▸ MATERIAL SUPPLIED
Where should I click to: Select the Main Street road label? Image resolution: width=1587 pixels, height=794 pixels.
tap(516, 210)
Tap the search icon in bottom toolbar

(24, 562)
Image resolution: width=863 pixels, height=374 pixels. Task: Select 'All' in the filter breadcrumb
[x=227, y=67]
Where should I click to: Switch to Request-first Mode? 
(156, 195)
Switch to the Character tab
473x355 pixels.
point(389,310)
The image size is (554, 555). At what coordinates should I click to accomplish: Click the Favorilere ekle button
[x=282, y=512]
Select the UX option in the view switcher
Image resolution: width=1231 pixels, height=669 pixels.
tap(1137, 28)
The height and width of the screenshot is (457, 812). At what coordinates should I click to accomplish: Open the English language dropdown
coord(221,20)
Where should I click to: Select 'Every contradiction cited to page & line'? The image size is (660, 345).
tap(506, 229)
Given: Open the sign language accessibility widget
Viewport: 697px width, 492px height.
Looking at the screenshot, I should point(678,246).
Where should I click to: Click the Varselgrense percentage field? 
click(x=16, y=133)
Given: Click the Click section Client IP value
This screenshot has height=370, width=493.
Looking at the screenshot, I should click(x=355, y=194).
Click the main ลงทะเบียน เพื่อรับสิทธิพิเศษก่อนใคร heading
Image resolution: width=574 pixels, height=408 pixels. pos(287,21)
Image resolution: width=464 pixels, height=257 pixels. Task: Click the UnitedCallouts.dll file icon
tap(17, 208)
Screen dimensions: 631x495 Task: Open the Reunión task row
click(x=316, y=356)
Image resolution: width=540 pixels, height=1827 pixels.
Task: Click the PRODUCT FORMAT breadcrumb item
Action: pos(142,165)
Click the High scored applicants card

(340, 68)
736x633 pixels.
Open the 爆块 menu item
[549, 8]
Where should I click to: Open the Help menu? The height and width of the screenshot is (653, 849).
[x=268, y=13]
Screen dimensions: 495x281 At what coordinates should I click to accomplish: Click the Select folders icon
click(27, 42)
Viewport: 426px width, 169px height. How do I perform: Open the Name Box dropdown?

▸ WHAT IS NEEDED
Among the lines above, please find those with "Given" and copy them.

▸ EXERCISE OUTPUT
Given: Open the sign language accessibility widget
Given: Click the Click section Client IP value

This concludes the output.